Geplant ist nun etwa die Abschaffung der Minijobs und die Erweiterung der Befristungsmöglichkeiten. Wie das den Arbeitsmarkt verändern wird, bleibt abzuwarten. Die Deregulierung hier hat vor Allem zu einem geführt: Verunsicherung. 

7.7.26

Polemik: Arbeit macht frei, das Motto der GroKo

In meinem letzten Beitrag habe ich bereits die unsäglichen "Reform"-Vorhaben der GroKo (besser gesagt, KleiKo) angeprangert. Ich will dazu nun noch mehr schreiben.

Die Krankschreibung ab dem 1. Tag spricht als Negativposten für sich. Ich hoffe, dass vor Allem der sozialdemokratische Teil der Regierung sich dazu noch eingehend äußern und rechtfertigen muss - von den Christlich-Unionierten erwartet man ja sowieso nichts anderes. Dieser unsägliche Generalverdacht, unter den Beschäftigte gestellt werden, gehört in den Orkus der Geschichte.

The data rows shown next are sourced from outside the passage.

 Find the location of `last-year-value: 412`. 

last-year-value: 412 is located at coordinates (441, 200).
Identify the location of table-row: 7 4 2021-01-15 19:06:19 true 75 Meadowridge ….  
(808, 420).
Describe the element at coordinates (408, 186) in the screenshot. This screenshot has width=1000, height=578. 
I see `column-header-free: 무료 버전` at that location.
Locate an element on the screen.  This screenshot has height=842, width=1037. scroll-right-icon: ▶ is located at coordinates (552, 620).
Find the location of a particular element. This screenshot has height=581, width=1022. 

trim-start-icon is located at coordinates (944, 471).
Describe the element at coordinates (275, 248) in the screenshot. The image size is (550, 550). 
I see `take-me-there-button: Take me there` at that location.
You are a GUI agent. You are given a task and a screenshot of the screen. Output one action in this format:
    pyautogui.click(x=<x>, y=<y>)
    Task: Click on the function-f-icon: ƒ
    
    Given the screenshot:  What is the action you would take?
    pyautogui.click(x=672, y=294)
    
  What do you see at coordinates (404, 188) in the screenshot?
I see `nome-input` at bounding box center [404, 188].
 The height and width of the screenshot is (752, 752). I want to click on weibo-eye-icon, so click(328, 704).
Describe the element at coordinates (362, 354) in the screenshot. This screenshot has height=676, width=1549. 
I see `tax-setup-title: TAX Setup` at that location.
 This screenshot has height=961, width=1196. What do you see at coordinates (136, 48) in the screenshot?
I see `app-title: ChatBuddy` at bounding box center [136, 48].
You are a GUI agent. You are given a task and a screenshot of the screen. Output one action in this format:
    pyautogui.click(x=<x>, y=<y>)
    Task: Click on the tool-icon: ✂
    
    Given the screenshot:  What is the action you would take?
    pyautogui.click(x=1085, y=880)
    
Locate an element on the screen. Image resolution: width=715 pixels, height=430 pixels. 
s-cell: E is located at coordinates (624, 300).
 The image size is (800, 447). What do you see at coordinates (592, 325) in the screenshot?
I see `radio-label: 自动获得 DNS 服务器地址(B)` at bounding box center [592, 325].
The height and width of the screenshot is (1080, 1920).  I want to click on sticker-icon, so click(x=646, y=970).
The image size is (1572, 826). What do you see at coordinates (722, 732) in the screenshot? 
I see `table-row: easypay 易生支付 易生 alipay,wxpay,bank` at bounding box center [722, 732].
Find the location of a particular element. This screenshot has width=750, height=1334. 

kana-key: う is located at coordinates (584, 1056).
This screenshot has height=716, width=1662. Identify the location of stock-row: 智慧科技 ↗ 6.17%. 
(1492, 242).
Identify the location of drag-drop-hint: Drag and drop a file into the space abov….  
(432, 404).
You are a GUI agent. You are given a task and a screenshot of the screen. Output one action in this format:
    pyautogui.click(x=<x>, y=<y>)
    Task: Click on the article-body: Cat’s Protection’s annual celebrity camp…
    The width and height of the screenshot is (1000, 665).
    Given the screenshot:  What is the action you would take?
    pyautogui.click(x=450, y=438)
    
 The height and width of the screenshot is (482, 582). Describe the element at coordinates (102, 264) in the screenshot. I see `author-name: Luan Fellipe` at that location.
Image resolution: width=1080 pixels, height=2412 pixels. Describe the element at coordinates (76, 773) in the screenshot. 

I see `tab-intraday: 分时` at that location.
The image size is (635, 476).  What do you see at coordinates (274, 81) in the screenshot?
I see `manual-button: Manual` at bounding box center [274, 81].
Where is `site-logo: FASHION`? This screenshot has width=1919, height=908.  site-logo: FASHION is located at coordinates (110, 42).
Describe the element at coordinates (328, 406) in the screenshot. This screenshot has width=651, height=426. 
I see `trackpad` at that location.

Den zweiten Punkt, der sachgrundlosen Befristung von Beschäftigungsverhältnissen von bis zu vier Jahren, ereilt hoffentlich das selbe Schicksal. Faktisch bedeutet das eine Probezeit von vier Jahren. "Früher" war das anders. "Früher" gab es beim Berufseinstieg vertraglich geregelte Probezeiten von drei oder sechs Monaten. Da konnte sich der Arbeitnehmer in Ruhe anschauen, ob die Stelle was für ihn ist. Und der Arbeitgeber konnte in Ruhe schauen, ob der Arbeitnehmer geeignet für die Stelle ist. Alles Vergangenheit. Jetzt soll die Willkür regieren.

Ich erzähle mal eine Schnurre aus meinem ersten Job. Ich wurde gefragt, was ich verdienen wolle. Ich nannte eine Summe. Meine damalige Chefin antwortete daraufhin: "Sie wollen DAS Gehalt haben, obwohl Sie gar nichts können? Nein. Sie schreiben jetzt mal auf Praktikumsbasis ein Jahr lang ganz viele Geschichten für uns. Und dann entscheiden wir nach einem Jahr, ob wir Sie fest anstellen." (Spoiler: nach drei Monaten warf sie mich raus).

Arbeit macht frei, das ist Euer Motto, nicht wahr, liebe KleiKo? Wenn Ihr so weiter macht, beschwört Ihr noch mehr massiven Unmut von ganz Links und ganz Rechts. 

Noch etwas zur Familienförderung durch Steueranreize: Das funktioniert nicht. Wir haben in Deutschland nicht die Kinderbetreuungstradition, wie sie die DDR hatte oder Frankreich mit seinen "écoles maternelles" hat. Wir sind immer noch auf das Muster fixiert: Daddy bringt das Geld nach Hause, Mommy kümmert sich um die Kinder. 

Daher sind wir, wegen des mangelnden Nachwuchses, auf qualifizierte Zuwanderung angewiesen. Letztere wird nur nicht geschehen, weil auch qualifizierte Zuwanderer die Anti-Migranten-Polemik der AfD wahrnehmen.